東大が目指1す人材育成とは
社会で役立つ人材の輩出が実現できてこそ、社会からの協賛が得られる。学士(大学4年間)課程で何を修めさせるべきか。東大は専門性、幅広い教養を身につけることこそが最も重要であると説く。日本の国立大学で唯一、今でも1、2年次に教養課程を有する所以である。少子化の中で、日本の大学は生き残りをかけ、受験者の獲得のために入試科目数を減らす一方だが、
「若い時に、すべての分野の知識を身につけてほしい。無から有は生まれません。豊かな発想というのは、若い時に身につけた知識が種となって花開きます。子供はどこまでも伸びます。だからこそ、どの分野にも進める素地を持てるのです」。

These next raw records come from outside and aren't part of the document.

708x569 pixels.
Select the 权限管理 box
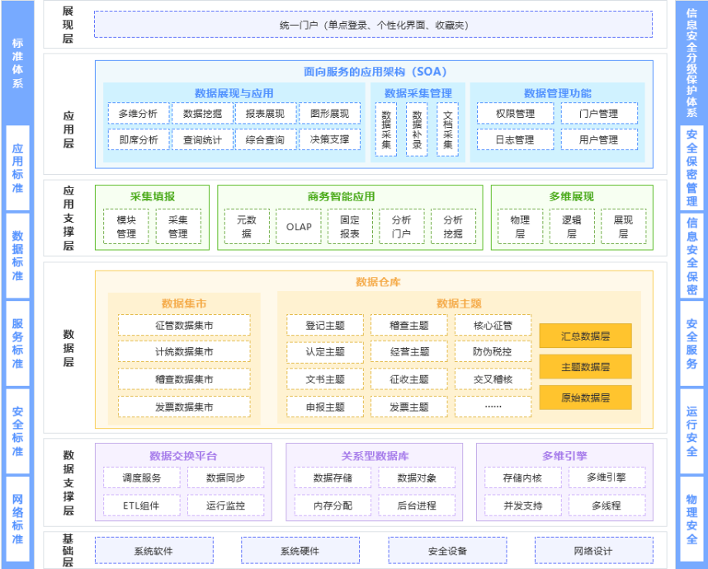[x=515, y=114]
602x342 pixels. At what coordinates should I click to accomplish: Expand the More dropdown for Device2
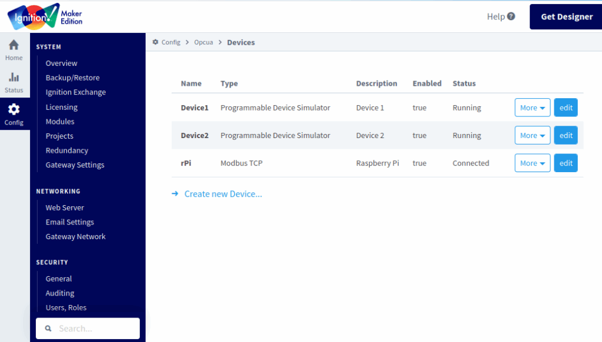click(532, 135)
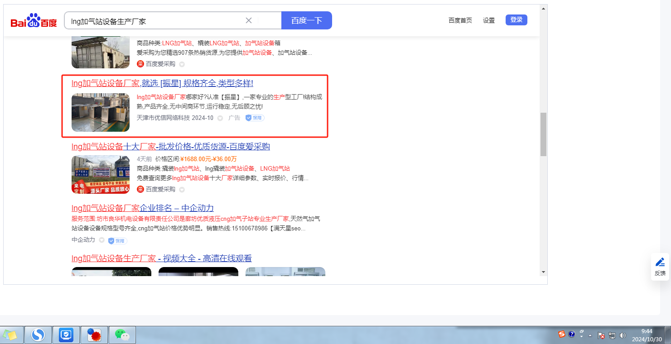Go to 百度首页 in the top navigation
This screenshot has width=671, height=344.
460,20
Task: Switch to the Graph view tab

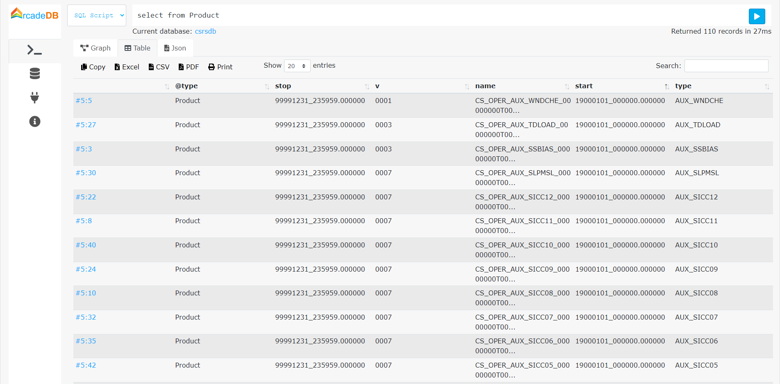Action: [x=95, y=48]
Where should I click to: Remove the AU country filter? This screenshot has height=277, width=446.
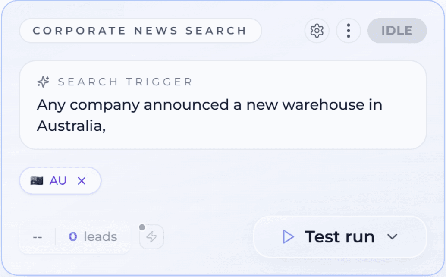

詰め込みは悪ではない--と小島副学長は喝破する。若い頃から子供に自由選択を与えてしまうのは良くないのではないか。理系志向であっても哲学や地理、歴史を学び、文系であっても数学や理科をきちんと学ぶこと。これは将来必ずプラスになるのだ、と。
「どんな一流企業でも、今の時代、明日どうなるかわかりません。これからの時代を生き抜くためには、深い専門知識と同時に、幅広い、横断的な問題解決型の能力が求められています。そして、これからの若者が身につけるべき『教養』とは、ひとつの個に閉じた自己沈潜型のものではないと思います。色々な異分野や異文化との接触を通じ、会社でいえば新しい発想で舵を取っていく時に、一人の人材の教養が組織全体のレベルアップにつながるような、そんな教養を社会が求めているような気がします。このためには討議力、そして、色々なものを俯瞰し、取り込めるポジティブさが必要です。特に日本人は、ひとつの課題しか取り組まないタイプがまだまだ多い。でもこれでは企業がもうもたなくなってきているのです」。
地方、女子、留学生という「多様性」が触媒となり、真の教養を兼ね備えた人材を生みだせるか。